Preparation for Lori Bridda-Wakie involves getting parents to show up. Bridda-Wakie is a high school history teacher with 13 years of experience split between two Brooklyn high schools. Bridda-Wakie notes that her classes are generally made up of students who are academically challenged. The class culminates in the Regents, a New York state exam which students are required to pass to earn a high school diploma.
“I call parents who I especially want to come in via the computer scheduler,” she says. Bridda-Wakie also makes sure to have her grades and attendance handy in order to answer any questions parents may have or emphasize points she wants to make.
David Stanley agrees that reviewing where a student stands is important to do before the meeting. Stanley is a veteran science teacher. His experience includes 13 years in a rural public school in Southeast Michigan and two years in a private high school in Flint, Michigan. At Stanley’s current school, a significant number of the students are first generation Americans. The parents pressure their children to be successful, as neither parents nor the children typically want to return to the country of origin. His previous school was in a poor rural area where approximately 30% of the students went on to college.
Stanley reviews the data beforehand to determine what he might want to present the parents. “I like to have ideas on how to help their children,” says Stanley.
While grades are typically part of the meeting, the goals go beyond discussion of grades.
“I want [the parent] to get comfortable with me as a teacher, so they can reach out if a problem arises. We’re two grownups who have their child’s best interest at heart,” says Stanley. In addition, Stanley emphasizes that his goals go beyond things that are testable, such as personal growth and modeling good behavior, which he feels are at least as important to a student’s future.

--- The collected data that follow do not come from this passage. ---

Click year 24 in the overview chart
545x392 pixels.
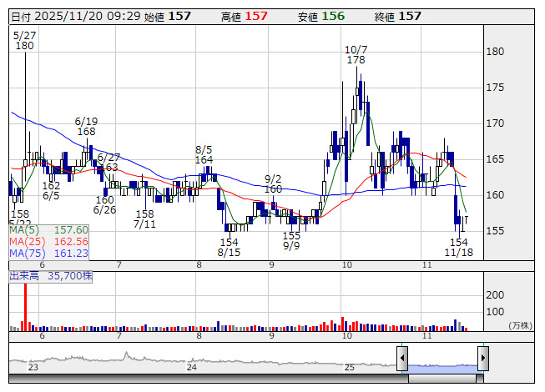pos(192,367)
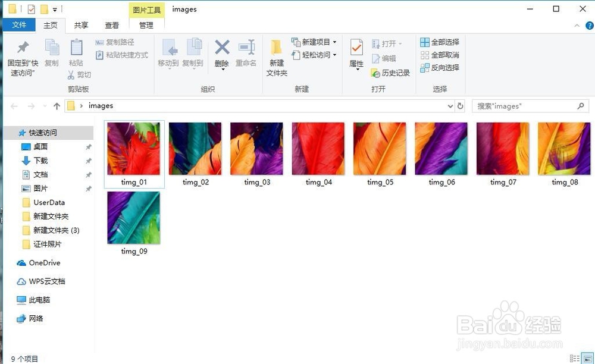Switch to the 查看 (View) ribbon tab

112,25
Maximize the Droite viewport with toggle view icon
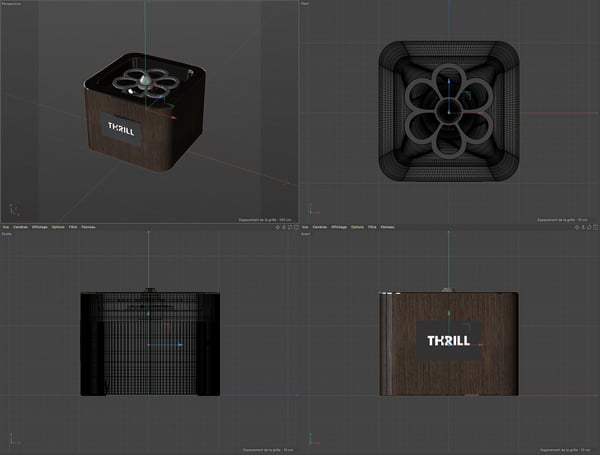The image size is (600, 455). click(295, 228)
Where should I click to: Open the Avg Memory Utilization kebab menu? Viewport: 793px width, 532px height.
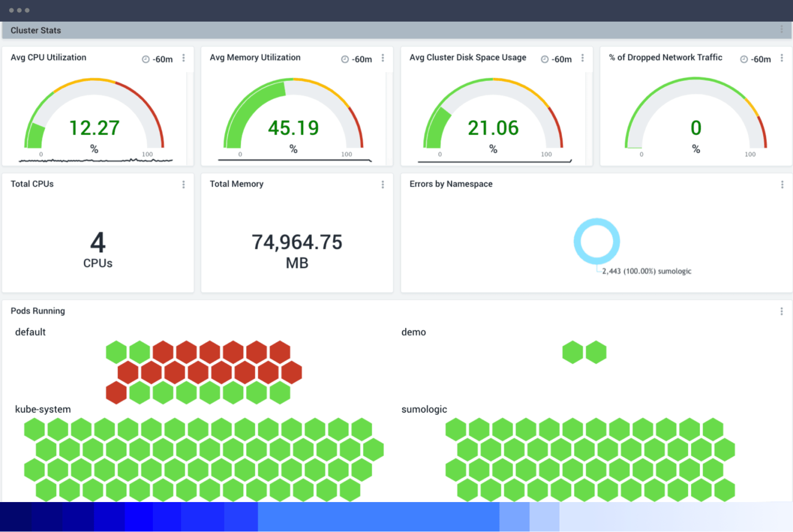383,58
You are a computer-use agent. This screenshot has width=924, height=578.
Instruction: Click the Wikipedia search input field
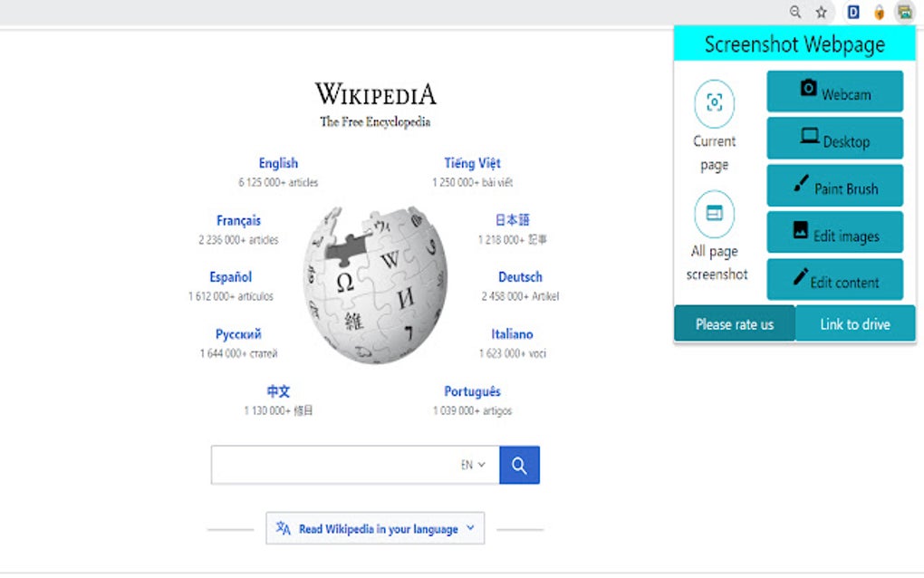333,465
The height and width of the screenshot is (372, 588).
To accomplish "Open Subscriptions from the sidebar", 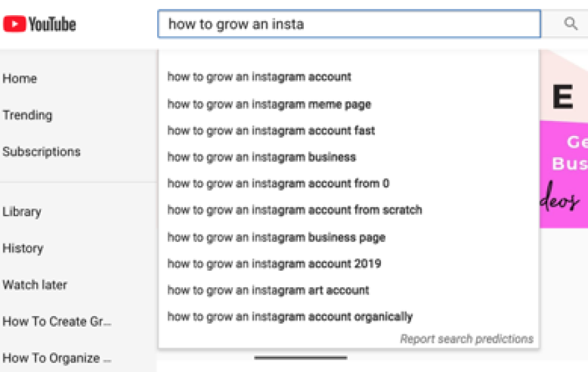I will tap(41, 152).
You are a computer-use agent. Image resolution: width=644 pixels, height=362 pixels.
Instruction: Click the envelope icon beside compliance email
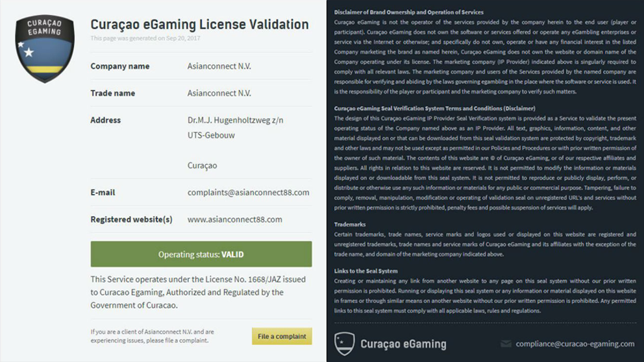(506, 344)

For Bridda-Wakie, the primary goal is to ensure parents recognize the importance of the Regents exam. “I want parents to know how their children are being prepared for the exam,” says Bridda-Wakie.
Below are suggestions on how to make the most of parent teacher conferences.
According to a report by Child Trends, the percentage of parents who come to meetings does drop as students move up to high school. In addition, parents who are below the poverty line or are non-English speaker or minority are less likely to come and or be engaged in their child’s school.
But parent-teacher conferences only happen if both parties are present. Getting parents to show up is a challenge that Bridda-Wakie faces. “Some parents think since their children are teens and in high school, they’re old enough now, and they don’t need to show up,” she says. She suggests parents come at least once a year particularly those whose children are freshman. Parents can gain a sense of how their child is adapting to high school.
Just as online grade books and other education tech materials help teachers prepare, parents should do the same thing.
“Take the time to delve into your kid’s teachers’ websites and work. That way parents can come in prepared, ask questions and the conference will be more active,” says Stanley. Without the preparation, Stanley notes, the meetings turn into presentations. He prefers responding to parents and engaging in a conversation.
With time of the essence in parent-teacher meetings, preparation can prevent both parties from feeling rushed. Parents will walk away feeling they got the information they needed about their child.
3. Bring the Kids
While the title includes two parties, both Bridda-Wakie and Stanley believe having the student be part of the conference can be helpful.
Stanley emphasizes that if the student is thoughtful and can take ownership of a solution, he appreciates their presence. When praise is earned, Stanley likes doing it in front of the student. Other times, a student’s presence can also be challenging. “Sometimes parent browbeat their kid in front of me, and it’s very awkward. If I have serious concerns, I’ll ask the student to step outside.”
Similarly, Bridda-Wakie likes to be able to compliment a student in front of his/her parents. She believes it’s good for their self-confidence. However, when a problematic student is present it is even more beneficial. “We can engage in a conversation and communication can involve all the interested parties.” The hope is the conversation will make a difference and inspire a challenged student to put in the necessary effort.”
Parent-teacher conferences do not have to be stressful. They’re not about judgement. Know that your child’s teacher is eager to engage you in a conversation, so the two of you can help your child be successful. Consider the suggestions above and make the meetings as productive as possible.